Daily Archives: January 3, 2008

If You Get This, You’re Probably a Dork

Note the following set:

(For those of you hard of seeing, they are magnet versions of the following US States, in order: Louisiana, Indiana, Ohio, Alabama, Montana, Colorado, Idaho.)

What is the next state that would be added to this set?

And for extra credit, what would be the last state in the complete set?

Yes, there’s an actual answer to both.

Update, 5:05pm: It got done figured out! And pretty quickly too. Because we’re dorks.

Here’s the answer:

Point of Privilege

Over the last week or so I’ve heard rumors of some sort of “privilege list,” which was developed by some academics to make their students aware that whatever level of privilege they had before they got to college, they were all at the same place now (which is Indiana State University, apparently). I heard about it mostly via people being really pissed at its sloppy construction and slapping down a link to my “Being Poor” entry as a contrast, but tonight I finally got a look at the list itself (it’s the “Take a Step Forward” link at the page I’m sending you to — warning, it’s a .doc file). I have to say I’m really not at all impressed with the list, primarily because as indicators of class and privilege, many if not most of the things on the list are non-responsive in the real world.

If you’re doing the exercise, you’re supposed to take a step forward if one of the listed statements is true for you; the idea being, apparently, that any step forward is a mark of privilege, or a class indicator. Just for fun, I’ll point out some of these statements, and why they aren’t one or the other or both.

If were read children’s books by a parent

As far as I can remember, my mother never read children’s books to me. But that’s because I learned to read when I was two; I read my own children’s books, thanks much. My mother did, however, read to me books meant for adult readers. As it happens, I don’t read children’s books to Athena, either, because she learned to read almost as early as I did; at bedtime when she was younger, she insisted on reading her books to us.

## REQUIREMENTS
Please resume the blog post on the college privilege list, picking up right after its last sentence.

## EXTRACTED ENTRIES
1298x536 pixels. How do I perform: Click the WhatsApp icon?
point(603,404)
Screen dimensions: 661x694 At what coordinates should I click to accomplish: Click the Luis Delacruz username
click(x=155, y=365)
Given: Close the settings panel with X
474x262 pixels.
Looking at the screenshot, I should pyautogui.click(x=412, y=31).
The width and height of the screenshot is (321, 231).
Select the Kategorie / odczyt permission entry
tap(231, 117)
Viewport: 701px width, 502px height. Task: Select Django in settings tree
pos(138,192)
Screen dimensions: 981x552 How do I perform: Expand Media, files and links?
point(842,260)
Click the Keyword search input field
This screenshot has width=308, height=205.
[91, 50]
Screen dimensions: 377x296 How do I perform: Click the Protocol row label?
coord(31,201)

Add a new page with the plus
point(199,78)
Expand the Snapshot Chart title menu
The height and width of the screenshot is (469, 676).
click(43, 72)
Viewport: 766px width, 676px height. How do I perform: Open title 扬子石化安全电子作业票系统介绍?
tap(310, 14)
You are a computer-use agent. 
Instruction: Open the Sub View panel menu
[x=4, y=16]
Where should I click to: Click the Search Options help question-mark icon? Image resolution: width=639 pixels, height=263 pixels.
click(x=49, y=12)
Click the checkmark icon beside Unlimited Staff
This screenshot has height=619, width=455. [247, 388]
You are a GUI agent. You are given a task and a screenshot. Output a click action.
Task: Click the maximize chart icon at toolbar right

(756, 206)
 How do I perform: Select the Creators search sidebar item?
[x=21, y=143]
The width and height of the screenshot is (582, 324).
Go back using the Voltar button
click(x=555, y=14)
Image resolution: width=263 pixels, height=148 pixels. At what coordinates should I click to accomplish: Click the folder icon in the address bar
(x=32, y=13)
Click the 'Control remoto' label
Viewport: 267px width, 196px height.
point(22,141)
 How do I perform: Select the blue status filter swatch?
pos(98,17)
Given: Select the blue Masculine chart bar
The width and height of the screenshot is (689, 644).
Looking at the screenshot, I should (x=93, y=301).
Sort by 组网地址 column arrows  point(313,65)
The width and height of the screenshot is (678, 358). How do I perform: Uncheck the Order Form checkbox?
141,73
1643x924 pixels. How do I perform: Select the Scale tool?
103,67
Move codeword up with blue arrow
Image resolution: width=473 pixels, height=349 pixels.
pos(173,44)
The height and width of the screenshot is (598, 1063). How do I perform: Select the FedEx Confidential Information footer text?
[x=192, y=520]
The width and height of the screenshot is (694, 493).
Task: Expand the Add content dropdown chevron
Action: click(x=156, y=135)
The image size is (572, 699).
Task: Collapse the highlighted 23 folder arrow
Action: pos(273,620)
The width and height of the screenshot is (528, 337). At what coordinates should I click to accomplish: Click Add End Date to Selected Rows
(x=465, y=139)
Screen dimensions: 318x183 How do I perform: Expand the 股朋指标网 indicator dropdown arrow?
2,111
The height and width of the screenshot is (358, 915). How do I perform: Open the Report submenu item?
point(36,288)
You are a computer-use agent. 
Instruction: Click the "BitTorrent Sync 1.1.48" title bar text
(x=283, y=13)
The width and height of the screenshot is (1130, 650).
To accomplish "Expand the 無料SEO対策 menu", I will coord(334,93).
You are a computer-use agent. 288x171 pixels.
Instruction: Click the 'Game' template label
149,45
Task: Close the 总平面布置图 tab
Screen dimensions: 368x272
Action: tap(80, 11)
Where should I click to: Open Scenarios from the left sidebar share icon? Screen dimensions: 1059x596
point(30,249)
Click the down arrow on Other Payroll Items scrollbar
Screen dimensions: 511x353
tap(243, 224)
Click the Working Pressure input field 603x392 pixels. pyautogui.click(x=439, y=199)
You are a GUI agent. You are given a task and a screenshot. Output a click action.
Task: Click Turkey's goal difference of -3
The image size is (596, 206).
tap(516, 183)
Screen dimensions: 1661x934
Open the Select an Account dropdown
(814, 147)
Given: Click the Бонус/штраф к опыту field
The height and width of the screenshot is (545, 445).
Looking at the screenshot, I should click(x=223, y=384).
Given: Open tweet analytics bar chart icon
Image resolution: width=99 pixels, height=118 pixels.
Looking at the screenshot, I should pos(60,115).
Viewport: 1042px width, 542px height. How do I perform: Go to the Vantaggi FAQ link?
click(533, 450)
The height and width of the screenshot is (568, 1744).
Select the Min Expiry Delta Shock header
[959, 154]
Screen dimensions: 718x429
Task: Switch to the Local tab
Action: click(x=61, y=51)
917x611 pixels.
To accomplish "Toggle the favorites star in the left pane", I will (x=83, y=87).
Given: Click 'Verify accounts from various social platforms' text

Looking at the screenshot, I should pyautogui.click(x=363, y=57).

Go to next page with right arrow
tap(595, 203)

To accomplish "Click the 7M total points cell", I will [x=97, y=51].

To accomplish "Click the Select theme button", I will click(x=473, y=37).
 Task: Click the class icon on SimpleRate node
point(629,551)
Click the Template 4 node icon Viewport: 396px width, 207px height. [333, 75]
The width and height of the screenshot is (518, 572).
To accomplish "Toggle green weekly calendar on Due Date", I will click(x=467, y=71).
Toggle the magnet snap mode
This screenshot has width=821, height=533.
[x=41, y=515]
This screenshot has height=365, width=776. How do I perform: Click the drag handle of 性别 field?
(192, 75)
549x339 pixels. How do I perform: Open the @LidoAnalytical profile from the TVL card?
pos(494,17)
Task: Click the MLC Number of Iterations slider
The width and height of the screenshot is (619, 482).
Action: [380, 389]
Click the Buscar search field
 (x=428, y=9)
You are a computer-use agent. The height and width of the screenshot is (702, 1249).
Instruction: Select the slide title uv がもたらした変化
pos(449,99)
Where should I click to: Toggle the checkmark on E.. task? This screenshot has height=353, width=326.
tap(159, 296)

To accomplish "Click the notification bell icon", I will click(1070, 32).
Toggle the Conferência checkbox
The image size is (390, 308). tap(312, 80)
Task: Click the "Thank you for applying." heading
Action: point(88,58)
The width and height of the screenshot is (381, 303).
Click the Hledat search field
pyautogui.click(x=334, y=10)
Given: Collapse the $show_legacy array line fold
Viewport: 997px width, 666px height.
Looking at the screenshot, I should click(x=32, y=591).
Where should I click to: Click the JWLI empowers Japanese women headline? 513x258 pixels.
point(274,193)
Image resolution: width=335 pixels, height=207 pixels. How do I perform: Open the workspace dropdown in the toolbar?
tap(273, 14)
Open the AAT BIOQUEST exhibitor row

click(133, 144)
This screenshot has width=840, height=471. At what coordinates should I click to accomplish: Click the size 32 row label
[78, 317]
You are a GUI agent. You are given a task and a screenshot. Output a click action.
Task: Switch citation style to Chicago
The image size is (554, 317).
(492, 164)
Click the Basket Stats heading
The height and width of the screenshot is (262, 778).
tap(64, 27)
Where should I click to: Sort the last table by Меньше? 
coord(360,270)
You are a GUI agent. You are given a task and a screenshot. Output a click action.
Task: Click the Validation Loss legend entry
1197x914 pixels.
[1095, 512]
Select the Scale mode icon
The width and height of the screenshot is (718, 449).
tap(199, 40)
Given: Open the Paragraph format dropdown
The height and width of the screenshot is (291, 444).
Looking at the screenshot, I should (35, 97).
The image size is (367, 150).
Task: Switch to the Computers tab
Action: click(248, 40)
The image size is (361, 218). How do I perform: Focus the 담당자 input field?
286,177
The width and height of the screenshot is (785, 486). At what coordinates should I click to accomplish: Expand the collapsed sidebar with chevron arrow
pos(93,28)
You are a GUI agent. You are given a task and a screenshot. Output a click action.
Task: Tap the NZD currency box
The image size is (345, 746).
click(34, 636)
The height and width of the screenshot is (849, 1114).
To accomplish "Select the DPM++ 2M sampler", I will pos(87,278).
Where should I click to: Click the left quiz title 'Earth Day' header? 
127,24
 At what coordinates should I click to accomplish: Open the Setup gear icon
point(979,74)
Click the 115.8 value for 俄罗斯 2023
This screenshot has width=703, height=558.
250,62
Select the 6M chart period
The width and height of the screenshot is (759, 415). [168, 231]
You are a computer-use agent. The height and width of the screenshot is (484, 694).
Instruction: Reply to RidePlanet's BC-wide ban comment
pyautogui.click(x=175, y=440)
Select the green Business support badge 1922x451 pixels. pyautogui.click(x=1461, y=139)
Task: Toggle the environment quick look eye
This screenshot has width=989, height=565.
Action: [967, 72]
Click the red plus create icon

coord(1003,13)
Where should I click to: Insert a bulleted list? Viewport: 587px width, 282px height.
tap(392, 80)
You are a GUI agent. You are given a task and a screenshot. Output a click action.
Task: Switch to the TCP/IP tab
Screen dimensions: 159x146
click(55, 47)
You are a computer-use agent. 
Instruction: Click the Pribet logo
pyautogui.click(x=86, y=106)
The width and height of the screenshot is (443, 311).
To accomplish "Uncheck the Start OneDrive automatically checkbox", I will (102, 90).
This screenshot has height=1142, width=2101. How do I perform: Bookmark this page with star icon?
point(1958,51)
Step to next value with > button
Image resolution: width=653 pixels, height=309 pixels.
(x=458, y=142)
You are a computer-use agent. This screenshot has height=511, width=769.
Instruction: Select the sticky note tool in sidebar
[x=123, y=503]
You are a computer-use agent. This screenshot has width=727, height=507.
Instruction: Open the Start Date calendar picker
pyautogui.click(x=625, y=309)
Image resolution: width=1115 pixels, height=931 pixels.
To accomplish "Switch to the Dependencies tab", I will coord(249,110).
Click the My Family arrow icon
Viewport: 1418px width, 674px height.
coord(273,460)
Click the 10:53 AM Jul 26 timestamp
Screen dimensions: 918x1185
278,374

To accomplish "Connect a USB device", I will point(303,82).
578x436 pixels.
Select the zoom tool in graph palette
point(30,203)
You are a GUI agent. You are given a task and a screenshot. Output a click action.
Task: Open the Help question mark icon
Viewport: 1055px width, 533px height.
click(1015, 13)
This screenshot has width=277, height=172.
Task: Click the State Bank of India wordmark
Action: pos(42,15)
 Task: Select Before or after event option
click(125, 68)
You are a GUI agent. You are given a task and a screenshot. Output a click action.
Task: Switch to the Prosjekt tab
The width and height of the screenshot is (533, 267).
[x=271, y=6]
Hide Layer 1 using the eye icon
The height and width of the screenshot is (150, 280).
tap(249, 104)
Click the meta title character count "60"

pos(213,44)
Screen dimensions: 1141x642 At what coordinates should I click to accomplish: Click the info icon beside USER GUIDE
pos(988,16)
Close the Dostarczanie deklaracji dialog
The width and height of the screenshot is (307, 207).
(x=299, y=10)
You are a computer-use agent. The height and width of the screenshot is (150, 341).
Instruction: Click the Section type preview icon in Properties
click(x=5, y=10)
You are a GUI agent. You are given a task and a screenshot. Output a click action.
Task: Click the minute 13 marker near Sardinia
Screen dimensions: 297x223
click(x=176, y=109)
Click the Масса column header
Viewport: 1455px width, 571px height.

## ANSWER FOR THIS EXERCISE
The exercise also lists having books in the home as a mark of privilege or class, but inasmuch as I grew up poor in a house jammed with books, many bought for a quarter at a yard sale or thrift store, I would dispute that it’s a mark of either. Clearly the folks who thought up this list are used to thinking of books as being expensive rather than really cheap entertainment.

If you went to a private high school

I went to a private high school; a really good and expensive one, too. And on vacations when my friends were going back home to big houses, I was going back to a single-wide trailer. Was I privileged? In one sense, certainly. In most other ways, well, no, not so much.

Going to a private school, incidentally, radically skews a number of other privilege indicators on this list. For example:

If you were the same or higher class than your high school teachers

Doesn’t work, because while most of the kids who attended my school would have nominally have been of a higher social stratum than the teachers, we in fact had some very well-off teachers. My history teacher was a scion of the Fawcett publishing family; he donated the school library building. Named it after his mom, which was sweet. Why did he teach history at a high school if he could buy entire libraries? I would suppose because he liked it. By the strictures of this particular metric, however, many kids at my school would not have counted as “privileged,” even the ones who got Mercedes for their birthdays.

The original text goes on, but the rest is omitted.